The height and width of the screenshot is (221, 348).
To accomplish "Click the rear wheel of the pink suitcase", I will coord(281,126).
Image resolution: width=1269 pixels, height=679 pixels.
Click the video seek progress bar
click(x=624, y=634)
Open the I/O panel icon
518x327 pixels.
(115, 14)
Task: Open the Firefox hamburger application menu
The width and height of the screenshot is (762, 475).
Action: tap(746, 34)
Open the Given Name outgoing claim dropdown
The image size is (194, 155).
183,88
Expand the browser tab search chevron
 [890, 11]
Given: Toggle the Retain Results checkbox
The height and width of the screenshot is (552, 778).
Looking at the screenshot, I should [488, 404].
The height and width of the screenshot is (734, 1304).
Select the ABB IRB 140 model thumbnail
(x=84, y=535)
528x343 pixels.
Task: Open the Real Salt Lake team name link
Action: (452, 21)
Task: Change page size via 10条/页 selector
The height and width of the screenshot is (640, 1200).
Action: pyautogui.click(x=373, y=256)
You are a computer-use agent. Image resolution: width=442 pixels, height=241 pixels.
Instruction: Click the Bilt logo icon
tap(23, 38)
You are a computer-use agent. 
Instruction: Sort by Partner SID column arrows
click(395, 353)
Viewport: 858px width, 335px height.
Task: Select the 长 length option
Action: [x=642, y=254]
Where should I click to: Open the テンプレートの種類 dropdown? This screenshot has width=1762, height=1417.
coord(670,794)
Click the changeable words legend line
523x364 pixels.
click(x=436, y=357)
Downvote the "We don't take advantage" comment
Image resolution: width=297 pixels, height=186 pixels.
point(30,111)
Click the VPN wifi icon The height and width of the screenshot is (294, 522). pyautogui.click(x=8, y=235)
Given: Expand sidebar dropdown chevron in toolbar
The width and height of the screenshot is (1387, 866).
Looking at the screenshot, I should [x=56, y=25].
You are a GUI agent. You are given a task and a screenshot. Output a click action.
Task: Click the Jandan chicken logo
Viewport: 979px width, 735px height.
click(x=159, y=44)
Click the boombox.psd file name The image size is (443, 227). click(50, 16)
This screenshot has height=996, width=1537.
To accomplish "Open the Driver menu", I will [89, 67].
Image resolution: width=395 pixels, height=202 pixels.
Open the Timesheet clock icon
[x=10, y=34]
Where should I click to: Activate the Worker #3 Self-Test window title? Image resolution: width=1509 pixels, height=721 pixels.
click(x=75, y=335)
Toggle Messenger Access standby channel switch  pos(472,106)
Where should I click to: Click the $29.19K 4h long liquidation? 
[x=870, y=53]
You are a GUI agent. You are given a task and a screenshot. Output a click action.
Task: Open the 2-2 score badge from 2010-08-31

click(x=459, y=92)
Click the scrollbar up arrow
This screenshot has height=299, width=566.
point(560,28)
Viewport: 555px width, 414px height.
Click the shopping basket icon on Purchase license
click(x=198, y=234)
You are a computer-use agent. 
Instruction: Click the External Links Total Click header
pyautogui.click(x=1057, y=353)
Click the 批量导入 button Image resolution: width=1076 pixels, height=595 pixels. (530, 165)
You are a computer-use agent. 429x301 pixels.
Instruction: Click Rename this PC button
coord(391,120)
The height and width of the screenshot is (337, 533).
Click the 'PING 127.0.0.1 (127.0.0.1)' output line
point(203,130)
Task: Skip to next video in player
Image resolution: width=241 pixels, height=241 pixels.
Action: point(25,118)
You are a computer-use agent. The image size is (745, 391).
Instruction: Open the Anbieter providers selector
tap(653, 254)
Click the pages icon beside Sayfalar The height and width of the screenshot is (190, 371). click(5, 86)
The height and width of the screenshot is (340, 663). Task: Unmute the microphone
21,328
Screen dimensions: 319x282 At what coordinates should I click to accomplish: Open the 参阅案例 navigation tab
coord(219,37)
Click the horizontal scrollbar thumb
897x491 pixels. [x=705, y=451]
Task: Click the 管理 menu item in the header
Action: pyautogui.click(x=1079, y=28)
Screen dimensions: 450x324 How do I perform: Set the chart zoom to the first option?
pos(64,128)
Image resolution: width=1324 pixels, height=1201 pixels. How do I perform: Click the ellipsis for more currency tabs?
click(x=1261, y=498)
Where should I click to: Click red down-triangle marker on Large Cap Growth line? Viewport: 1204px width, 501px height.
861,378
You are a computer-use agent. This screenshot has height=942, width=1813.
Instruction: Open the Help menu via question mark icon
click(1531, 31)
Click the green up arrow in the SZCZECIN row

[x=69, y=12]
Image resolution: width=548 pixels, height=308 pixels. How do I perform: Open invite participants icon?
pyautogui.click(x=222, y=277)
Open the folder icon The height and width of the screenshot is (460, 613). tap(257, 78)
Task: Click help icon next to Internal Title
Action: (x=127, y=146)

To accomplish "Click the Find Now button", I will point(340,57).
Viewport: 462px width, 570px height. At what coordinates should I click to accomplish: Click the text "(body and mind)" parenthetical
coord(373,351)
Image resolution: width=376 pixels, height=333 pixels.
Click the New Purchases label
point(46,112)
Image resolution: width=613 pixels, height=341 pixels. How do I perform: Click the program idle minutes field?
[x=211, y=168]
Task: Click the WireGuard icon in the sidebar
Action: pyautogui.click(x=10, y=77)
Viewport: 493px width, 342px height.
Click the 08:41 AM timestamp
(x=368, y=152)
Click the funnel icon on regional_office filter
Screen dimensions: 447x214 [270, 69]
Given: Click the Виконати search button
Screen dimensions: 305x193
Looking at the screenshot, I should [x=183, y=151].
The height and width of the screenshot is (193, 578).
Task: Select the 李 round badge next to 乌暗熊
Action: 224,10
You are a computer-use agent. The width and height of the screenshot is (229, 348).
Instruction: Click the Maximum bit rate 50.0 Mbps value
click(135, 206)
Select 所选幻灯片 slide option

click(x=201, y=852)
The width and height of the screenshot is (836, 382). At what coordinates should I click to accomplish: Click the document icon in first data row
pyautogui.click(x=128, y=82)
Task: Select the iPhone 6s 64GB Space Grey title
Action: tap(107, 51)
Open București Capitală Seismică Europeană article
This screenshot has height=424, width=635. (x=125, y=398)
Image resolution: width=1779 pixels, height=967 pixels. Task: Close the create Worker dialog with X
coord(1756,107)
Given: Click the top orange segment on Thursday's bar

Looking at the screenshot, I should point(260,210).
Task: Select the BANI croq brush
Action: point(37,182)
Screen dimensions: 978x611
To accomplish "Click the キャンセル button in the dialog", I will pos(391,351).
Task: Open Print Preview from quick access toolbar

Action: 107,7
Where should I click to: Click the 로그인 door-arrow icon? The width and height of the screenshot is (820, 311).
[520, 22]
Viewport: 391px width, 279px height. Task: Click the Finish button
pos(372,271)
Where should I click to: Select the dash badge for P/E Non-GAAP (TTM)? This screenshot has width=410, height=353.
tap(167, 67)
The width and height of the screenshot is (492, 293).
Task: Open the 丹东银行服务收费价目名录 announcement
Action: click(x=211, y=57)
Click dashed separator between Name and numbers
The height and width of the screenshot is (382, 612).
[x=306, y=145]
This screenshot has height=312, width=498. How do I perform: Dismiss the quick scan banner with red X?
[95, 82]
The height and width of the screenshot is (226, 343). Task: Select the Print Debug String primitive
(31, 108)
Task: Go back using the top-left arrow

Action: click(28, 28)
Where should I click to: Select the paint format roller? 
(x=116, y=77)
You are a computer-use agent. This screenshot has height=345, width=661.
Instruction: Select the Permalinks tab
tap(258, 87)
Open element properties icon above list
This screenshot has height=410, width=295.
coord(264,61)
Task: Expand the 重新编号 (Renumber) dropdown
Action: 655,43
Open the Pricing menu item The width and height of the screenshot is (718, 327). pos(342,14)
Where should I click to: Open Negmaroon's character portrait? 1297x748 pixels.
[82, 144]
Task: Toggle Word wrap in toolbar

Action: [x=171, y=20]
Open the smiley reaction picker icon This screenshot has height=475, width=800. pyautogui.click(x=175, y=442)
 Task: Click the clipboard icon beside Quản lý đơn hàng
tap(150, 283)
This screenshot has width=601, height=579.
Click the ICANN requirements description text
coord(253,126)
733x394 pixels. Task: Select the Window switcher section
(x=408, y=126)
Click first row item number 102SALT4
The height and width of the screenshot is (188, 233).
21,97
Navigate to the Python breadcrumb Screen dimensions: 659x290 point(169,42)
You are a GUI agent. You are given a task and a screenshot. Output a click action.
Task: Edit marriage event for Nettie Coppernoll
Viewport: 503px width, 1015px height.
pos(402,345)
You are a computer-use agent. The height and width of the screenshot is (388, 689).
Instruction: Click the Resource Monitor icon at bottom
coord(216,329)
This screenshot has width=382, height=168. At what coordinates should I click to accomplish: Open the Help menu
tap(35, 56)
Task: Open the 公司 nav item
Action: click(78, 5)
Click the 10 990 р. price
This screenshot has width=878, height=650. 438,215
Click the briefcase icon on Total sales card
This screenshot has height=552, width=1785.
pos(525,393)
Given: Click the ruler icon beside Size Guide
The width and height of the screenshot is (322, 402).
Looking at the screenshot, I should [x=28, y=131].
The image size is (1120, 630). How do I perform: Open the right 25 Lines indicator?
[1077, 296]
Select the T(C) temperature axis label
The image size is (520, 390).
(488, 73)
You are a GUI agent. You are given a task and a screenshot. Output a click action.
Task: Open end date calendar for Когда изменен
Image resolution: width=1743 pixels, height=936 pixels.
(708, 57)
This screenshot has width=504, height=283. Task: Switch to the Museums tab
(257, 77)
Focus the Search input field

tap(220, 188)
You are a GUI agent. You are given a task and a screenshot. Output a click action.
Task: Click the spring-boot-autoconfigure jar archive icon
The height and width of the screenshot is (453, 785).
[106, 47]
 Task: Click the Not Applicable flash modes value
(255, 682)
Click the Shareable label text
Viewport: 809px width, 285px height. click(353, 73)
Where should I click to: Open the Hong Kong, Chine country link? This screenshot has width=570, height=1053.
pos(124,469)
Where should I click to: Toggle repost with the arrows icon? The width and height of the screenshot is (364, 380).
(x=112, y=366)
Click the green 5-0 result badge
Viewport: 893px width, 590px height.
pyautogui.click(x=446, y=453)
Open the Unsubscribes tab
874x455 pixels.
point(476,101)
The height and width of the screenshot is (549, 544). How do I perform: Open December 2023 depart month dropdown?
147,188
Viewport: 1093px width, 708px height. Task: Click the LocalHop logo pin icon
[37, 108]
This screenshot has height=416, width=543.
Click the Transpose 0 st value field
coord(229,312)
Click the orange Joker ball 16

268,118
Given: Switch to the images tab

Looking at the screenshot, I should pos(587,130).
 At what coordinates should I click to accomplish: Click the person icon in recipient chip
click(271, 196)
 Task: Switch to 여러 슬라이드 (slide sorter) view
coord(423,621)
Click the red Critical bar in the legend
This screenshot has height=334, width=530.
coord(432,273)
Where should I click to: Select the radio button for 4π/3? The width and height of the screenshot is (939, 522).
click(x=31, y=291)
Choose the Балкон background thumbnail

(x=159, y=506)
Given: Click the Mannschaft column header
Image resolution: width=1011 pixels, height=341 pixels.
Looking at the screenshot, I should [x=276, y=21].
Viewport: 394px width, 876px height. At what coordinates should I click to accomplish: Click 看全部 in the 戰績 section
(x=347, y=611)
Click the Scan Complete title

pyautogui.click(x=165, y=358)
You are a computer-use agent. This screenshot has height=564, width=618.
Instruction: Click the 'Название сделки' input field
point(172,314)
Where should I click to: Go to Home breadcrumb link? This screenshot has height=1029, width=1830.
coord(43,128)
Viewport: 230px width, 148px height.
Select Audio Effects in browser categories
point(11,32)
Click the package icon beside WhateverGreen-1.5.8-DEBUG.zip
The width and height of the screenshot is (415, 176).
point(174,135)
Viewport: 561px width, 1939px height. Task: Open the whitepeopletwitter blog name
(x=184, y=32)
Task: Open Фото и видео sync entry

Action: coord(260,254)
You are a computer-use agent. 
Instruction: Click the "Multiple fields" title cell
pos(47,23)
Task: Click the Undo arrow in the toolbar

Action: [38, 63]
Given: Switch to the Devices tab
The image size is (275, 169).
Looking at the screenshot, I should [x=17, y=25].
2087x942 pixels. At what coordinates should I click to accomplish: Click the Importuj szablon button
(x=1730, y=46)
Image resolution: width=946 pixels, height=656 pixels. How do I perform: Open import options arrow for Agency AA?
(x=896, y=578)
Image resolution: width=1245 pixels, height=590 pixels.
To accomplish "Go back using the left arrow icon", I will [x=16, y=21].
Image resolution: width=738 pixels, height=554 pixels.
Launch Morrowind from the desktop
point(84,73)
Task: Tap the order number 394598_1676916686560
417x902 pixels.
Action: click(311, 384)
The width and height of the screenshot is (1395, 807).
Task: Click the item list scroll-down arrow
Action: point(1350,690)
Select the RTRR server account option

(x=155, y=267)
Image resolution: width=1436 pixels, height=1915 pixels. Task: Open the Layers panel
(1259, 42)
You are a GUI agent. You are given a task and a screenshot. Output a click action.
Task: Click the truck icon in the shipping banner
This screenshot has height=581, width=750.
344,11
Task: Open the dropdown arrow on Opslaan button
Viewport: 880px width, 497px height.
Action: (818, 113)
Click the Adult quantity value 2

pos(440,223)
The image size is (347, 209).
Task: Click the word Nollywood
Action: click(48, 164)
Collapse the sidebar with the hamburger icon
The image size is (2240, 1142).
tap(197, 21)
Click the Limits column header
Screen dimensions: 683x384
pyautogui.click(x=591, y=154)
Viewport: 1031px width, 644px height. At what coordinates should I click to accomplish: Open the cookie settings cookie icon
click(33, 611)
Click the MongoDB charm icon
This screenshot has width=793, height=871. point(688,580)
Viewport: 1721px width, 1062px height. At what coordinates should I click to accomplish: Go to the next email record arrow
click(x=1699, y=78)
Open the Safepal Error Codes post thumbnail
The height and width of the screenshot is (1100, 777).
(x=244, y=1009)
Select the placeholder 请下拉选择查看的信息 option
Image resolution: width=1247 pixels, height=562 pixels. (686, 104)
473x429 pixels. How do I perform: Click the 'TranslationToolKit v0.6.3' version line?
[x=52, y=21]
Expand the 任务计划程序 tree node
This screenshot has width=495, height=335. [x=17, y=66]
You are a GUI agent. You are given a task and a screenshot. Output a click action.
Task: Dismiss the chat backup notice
_____
EXERCISE DESCRIPTION:
Please locate each line in the data above that contains the word "Expand" and copy those lines out. Count only matches with the same capitalization.

RESULT FOR THIS TASK:
Expand the browser tab search chevron
Given: Expand sidebar dropdown chevron in toolbar
Task: Expand the 重新编号 (Renumber) dropdown
Expand the 任务计划程序 tree node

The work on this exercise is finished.